Tout « baigne » ? Non, pas vraiment: Aujourd’hui, l’inquiétude sur la pérennité du programme est à l’ordre du jour, car les budgets pour le financer ne sont pas (encore !) au rendez-vous.
Que ceux qui n’ont pas le même souci, par les temps qui courent, nous écrivent! Il y a fort à parier que la rédaction ne va pas crouler sous les courriers et courriels de ses lecteurs!
Comité de pilotage
Association SAFE
11 avenue de la Porte-de-la-Plaine, 75015 Paris
tél. : 01 40 09 04 45
catherine.duplessy@safe.asso.fr
www.safe.asso.fr
Fédération Addiction
9 rue des Bluets, 75011 Paris
tél. : 01 43 43 72 38, fax : 01 43 66 28 38
infos@federationaddiction.fr
www.federationaddiction.fr
PsychoACTIF, organisation d’auto-support,
forum d’entraide, d’info, de partage
d’expériences, pour les usagers de drogues
tél. : 06 63 55 65 54
Pierre Chappard: modos@psychoactif.fr
Twitter : @Psychoactif
Facebook : www.facebook.com/Psychoactif.fr
La file active du PES postal
- Les demandes sont venues de 17 régions (sur 22) et de 51 départements. La moitié habite dans des communes rurales de moins de 10000 habitants et, pour une grande majorité d’entre eux, de moins de 5000 habitants.

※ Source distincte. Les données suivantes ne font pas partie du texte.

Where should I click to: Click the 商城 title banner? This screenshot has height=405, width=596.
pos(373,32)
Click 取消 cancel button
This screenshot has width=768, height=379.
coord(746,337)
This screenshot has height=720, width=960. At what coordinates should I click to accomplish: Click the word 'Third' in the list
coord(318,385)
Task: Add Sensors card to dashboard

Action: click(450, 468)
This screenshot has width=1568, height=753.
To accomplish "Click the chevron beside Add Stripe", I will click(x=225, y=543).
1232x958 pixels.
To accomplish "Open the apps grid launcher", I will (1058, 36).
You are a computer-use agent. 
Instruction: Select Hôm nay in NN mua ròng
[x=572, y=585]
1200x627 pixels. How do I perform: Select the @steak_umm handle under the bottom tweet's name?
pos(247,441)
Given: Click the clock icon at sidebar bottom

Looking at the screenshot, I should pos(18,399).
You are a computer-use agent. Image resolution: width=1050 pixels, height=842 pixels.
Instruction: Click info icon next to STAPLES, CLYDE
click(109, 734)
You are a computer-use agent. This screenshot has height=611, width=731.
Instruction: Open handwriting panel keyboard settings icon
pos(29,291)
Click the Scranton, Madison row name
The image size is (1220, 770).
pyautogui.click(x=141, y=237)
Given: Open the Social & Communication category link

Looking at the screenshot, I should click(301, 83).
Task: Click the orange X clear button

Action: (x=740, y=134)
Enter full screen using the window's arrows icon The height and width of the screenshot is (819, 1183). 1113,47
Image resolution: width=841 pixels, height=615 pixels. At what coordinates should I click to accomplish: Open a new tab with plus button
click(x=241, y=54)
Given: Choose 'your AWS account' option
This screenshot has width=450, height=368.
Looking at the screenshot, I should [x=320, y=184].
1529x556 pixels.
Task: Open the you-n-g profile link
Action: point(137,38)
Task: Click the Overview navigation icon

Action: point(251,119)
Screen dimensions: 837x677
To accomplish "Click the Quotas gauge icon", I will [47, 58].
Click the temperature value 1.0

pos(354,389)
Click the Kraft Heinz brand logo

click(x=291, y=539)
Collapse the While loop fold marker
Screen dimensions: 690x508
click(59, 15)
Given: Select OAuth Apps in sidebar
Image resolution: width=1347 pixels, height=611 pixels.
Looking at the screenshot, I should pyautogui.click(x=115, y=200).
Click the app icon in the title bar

- La première cause de fréquentation du programme : l’éloignement géographique et le temps de déplacement pour se rendre sur les lieux d’accueil spécialisés, puis la difficulté pour obtenir, au Caarud le plus proche, le matériel désiré (pas certains matériels en stock ou, pas en quantités suffisantes pour diverses raisons, horaires d’ouverture incompatibles), enfin, peur d’être identifié comme usager de drogues à la pharmacie ou devant l’automate.
- Le programme accueille des personnes de 20 à 50 ans (âge moyen : 33 ans), 36% de femmes et 64% d’hommes. Parmi eux, 84% ont un logement stable, 8% un logement mobile (type caravane) dans un contexte de vie choisi. Seuls 4% vivent en squat et 4% sont hébergés sans certitude de durée de cet hébergement. Plus de la moitié travaillent.
- Près d’un tiers des usagers du PES sont sous TSO prescrits. Ils déclarent (chiffres de 2012) injecter le Skénan® (38%), la buprénorphine haut dosage (BHD) (23%), la méthadone (11%), et d’autres médicaments (14%), l’héroïne (29%), la cocaïne (19%), des produits de synthèse (4%).